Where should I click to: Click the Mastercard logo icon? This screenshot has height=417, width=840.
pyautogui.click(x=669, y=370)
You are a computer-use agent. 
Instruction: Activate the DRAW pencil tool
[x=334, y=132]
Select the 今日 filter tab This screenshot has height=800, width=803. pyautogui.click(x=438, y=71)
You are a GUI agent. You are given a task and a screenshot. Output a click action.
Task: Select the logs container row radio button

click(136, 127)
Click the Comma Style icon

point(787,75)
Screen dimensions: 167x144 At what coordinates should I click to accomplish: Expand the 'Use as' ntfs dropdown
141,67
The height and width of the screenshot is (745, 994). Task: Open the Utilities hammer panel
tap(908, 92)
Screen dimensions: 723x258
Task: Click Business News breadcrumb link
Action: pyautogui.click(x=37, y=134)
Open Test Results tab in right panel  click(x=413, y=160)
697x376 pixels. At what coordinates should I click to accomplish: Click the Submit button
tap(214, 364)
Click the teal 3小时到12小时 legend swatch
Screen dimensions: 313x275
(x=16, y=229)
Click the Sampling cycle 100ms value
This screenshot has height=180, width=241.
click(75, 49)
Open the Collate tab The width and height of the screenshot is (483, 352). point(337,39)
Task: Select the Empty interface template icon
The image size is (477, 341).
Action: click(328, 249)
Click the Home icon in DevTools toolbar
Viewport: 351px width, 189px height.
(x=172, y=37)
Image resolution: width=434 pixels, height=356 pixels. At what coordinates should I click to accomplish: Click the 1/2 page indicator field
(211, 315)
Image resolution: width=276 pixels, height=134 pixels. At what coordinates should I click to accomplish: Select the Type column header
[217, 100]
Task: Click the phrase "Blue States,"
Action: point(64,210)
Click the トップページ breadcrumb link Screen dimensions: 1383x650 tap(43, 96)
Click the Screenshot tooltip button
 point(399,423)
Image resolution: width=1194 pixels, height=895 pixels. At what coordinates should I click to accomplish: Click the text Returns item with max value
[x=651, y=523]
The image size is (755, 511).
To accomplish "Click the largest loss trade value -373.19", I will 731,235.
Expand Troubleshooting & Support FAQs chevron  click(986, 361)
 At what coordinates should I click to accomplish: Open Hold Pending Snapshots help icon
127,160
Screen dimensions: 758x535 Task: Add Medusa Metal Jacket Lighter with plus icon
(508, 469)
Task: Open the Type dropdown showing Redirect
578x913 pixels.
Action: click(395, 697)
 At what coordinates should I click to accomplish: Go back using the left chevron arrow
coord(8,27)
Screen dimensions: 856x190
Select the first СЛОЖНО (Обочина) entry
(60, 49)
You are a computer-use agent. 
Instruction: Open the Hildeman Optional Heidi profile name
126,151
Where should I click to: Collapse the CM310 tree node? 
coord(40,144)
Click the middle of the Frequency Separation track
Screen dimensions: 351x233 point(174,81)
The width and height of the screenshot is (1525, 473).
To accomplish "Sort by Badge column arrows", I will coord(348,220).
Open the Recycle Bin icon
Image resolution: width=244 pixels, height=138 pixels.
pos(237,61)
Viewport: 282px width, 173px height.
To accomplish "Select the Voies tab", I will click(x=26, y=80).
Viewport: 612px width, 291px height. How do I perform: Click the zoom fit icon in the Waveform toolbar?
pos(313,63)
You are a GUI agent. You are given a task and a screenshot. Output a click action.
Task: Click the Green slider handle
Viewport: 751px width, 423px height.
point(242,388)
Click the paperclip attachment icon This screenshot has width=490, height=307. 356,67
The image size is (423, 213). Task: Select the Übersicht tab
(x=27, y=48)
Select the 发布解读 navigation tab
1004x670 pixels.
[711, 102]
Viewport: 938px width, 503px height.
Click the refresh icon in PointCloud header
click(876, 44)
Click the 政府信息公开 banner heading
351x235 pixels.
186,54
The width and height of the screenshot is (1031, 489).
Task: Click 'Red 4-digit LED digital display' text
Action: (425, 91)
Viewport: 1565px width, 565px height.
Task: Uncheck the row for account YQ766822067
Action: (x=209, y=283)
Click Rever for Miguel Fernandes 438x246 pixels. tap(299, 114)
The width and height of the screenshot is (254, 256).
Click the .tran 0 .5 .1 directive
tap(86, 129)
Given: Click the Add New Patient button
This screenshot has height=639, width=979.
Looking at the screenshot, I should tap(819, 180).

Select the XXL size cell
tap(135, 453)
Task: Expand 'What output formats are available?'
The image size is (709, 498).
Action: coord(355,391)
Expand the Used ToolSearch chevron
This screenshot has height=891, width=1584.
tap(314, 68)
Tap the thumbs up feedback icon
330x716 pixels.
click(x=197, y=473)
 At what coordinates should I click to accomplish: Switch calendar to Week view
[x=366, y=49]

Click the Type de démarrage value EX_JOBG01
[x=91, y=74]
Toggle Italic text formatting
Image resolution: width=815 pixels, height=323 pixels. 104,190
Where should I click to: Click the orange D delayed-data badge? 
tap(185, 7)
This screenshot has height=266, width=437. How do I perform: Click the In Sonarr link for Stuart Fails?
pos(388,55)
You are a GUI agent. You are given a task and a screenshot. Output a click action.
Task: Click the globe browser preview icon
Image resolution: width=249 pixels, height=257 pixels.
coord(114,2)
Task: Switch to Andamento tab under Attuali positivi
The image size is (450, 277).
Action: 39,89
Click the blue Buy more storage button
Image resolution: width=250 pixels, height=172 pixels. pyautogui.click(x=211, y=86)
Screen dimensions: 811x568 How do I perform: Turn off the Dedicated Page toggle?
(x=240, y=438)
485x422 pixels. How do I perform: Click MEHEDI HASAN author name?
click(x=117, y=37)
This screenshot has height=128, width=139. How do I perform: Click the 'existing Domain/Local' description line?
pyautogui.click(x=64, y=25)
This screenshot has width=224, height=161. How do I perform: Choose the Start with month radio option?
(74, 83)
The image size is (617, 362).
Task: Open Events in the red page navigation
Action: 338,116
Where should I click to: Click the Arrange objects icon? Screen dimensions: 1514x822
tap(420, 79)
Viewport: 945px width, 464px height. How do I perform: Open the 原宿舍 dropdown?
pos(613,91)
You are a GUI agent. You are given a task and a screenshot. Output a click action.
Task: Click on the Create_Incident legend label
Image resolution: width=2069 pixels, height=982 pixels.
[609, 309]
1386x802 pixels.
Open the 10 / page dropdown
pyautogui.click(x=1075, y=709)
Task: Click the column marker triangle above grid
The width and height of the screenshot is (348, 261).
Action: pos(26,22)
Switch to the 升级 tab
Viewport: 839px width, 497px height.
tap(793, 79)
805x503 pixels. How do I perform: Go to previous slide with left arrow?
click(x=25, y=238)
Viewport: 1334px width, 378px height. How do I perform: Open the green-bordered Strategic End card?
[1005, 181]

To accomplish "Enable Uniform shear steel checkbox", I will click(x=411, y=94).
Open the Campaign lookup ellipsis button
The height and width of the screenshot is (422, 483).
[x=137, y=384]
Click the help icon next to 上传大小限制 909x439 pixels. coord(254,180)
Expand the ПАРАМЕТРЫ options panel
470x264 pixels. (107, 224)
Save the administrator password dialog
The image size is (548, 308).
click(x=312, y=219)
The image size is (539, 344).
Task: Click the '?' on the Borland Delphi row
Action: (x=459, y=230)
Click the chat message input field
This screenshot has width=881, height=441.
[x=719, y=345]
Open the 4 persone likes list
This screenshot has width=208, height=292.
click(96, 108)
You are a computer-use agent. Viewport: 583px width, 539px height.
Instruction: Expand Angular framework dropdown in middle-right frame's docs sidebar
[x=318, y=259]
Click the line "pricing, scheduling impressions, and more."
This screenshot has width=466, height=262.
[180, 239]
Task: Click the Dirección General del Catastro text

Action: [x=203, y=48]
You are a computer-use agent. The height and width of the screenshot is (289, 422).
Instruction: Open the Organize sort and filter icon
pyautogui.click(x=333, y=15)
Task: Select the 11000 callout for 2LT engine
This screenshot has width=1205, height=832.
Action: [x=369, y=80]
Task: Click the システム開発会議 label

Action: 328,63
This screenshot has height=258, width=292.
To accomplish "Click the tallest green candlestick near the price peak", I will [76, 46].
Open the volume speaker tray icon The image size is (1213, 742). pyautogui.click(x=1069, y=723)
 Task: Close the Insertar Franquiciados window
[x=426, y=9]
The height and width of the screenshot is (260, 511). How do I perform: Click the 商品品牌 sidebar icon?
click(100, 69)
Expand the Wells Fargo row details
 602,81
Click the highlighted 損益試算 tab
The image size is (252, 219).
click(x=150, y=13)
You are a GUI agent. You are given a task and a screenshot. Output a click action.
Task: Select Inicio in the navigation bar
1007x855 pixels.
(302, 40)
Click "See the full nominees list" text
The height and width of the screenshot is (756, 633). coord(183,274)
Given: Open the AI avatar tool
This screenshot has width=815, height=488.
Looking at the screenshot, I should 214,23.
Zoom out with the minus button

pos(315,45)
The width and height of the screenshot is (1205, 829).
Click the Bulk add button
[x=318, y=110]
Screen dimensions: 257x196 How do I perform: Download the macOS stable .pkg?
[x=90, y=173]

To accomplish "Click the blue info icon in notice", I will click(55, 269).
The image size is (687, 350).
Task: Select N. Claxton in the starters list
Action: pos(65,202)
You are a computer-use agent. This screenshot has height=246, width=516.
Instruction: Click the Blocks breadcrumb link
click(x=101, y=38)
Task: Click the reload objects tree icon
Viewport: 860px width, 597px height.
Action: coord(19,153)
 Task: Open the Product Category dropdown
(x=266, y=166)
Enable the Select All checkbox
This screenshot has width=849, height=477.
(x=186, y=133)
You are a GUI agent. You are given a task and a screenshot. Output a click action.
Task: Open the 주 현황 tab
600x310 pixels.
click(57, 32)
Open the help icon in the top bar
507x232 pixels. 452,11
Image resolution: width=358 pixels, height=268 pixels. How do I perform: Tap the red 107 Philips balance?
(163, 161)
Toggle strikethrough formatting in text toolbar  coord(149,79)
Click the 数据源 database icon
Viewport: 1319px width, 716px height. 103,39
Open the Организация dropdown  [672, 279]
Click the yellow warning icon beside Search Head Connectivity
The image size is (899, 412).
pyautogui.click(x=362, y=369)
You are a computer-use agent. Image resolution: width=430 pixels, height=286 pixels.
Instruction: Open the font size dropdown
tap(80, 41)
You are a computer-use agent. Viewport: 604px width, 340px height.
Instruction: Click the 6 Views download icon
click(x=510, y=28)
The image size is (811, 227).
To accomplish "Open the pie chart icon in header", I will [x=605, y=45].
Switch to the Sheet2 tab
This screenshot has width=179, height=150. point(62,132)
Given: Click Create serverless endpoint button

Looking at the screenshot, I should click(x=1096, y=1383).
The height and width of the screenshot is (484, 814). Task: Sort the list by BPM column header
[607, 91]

════════════════

TASK DESCRIPTION: Each line of the entries above that includes the string "computer" should be copied out.

RESULT OF THE EXERCISE:
You are a computer-use agent. 
You are a computer-use agent. 
You are a computer-use agent. Viewport: 583px width, 539px height.
You are a computer-use agent. The height and width of the screenshot is (289, 422).
You are a computer-use agent. This screenshot has height=246, width=516.
You are a computer-use agent. Image resolution: width=430 pixels, height=286 pixels.
You are a computer-use agent. Viewport: 604px width, 340px height.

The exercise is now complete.